"""

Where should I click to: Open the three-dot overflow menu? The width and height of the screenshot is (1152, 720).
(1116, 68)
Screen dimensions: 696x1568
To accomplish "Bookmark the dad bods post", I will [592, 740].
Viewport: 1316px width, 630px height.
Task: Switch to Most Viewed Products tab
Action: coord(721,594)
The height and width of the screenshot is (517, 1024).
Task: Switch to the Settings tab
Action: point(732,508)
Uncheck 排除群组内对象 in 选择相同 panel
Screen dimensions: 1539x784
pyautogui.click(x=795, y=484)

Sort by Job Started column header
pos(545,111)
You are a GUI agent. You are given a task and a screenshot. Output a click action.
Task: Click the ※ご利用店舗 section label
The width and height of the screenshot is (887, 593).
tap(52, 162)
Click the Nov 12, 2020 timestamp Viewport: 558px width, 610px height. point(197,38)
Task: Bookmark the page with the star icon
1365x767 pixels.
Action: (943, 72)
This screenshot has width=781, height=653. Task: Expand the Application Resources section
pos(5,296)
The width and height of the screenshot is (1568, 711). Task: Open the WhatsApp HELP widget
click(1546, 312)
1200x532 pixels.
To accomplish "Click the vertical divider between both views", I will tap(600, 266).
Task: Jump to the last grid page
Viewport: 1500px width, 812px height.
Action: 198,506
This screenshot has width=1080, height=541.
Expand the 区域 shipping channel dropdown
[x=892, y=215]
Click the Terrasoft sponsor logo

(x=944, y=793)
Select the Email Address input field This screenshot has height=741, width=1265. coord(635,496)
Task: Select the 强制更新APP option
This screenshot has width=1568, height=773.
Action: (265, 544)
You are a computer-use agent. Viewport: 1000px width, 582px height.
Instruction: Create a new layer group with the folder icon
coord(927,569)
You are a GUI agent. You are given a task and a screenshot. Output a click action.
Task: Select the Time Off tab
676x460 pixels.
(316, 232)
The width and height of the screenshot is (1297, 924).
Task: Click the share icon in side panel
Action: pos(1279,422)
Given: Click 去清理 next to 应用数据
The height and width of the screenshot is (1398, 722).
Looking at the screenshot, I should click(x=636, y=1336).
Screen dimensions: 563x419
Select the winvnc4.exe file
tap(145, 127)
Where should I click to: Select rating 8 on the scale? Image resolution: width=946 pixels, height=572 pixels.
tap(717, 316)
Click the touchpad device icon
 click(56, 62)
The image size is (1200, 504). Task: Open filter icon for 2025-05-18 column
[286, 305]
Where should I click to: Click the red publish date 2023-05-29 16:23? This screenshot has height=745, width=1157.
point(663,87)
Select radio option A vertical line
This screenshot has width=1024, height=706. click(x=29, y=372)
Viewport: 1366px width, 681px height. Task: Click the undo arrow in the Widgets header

"""

## DIRECTIONS FOR THIS TASK:
The full listing needs to be output again, exactly as it reads.

## TASK ANSWER:
Where should I click to: Open the three-dot overflow menu? The width and height of the screenshot is (1152, 720).
(1116, 68)
Screen dimensions: 696x1568
To accomplish "Bookmark the dad bods post", I will [592, 740].
Viewport: 1316px width, 630px height.
Task: Switch to Most Viewed Products tab
Action: coord(721,594)
The height and width of the screenshot is (517, 1024).
Task: Switch to the Settings tab
Action: point(732,508)
Uncheck 排除群组内对象 in 选择相同 panel
Screen dimensions: 1539x784
pyautogui.click(x=795, y=484)

Sort by Job Started column header
pos(545,111)
You are a GUI agent. You are given a task and a screenshot. Output a click action.
Task: Click the ※ご利用店舗 section label
The width and height of the screenshot is (887, 593).
tap(52, 162)
Click the Nov 12, 2020 timestamp Viewport: 558px width, 610px height. point(197,38)
Task: Bookmark the page with the star icon
1365x767 pixels.
Action: (943, 72)
This screenshot has width=781, height=653. Task: Expand the Application Resources section
pos(5,296)
The width and height of the screenshot is (1568, 711). Task: Open the WhatsApp HELP widget
click(1546, 312)
1200x532 pixels.
To accomplish "Click the vertical divider between both views", I will tap(600, 266).
Task: Jump to the last grid page
Viewport: 1500px width, 812px height.
Action: 198,506
This screenshot has width=1080, height=541.
Expand the 区域 shipping channel dropdown
[x=892, y=215]
Click the Terrasoft sponsor logo

(x=944, y=793)
Select the Email Address input field This screenshot has height=741, width=1265. coord(635,496)
Task: Select the 强制更新APP option
This screenshot has width=1568, height=773.
Action: (265, 544)
You are a computer-use agent. Viewport: 1000px width, 582px height.
Instruction: Create a new layer group with the folder icon
coord(927,569)
You are a GUI agent. You are given a task and a screenshot. Output a click action.
Task: Select the Time Off tab
676x460 pixels.
(316, 232)
The width and height of the screenshot is (1297, 924).
Task: Click the share icon in side panel
Action: pos(1279,422)
Given: Click 去清理 next to 应用数据
The height and width of the screenshot is (1398, 722).
Looking at the screenshot, I should click(x=636, y=1336).
Screen dimensions: 563x419
Select the winvnc4.exe file
tap(145, 127)
Where should I click to: Select rating 8 on the scale? Image resolution: width=946 pixels, height=572 pixels.
tap(717, 316)
Click the touchpad device icon
 click(56, 62)
The image size is (1200, 504). Task: Open filter icon for 2025-05-18 column
[286, 305]
Where should I click to: Click the red publish date 2023-05-29 16:23? This screenshot has height=745, width=1157.
point(663,87)
Select radio option A vertical line
This screenshot has width=1024, height=706. click(x=29, y=372)
Viewport: 1366px width, 681px height. Task: Click the undo arrow in the Widgets header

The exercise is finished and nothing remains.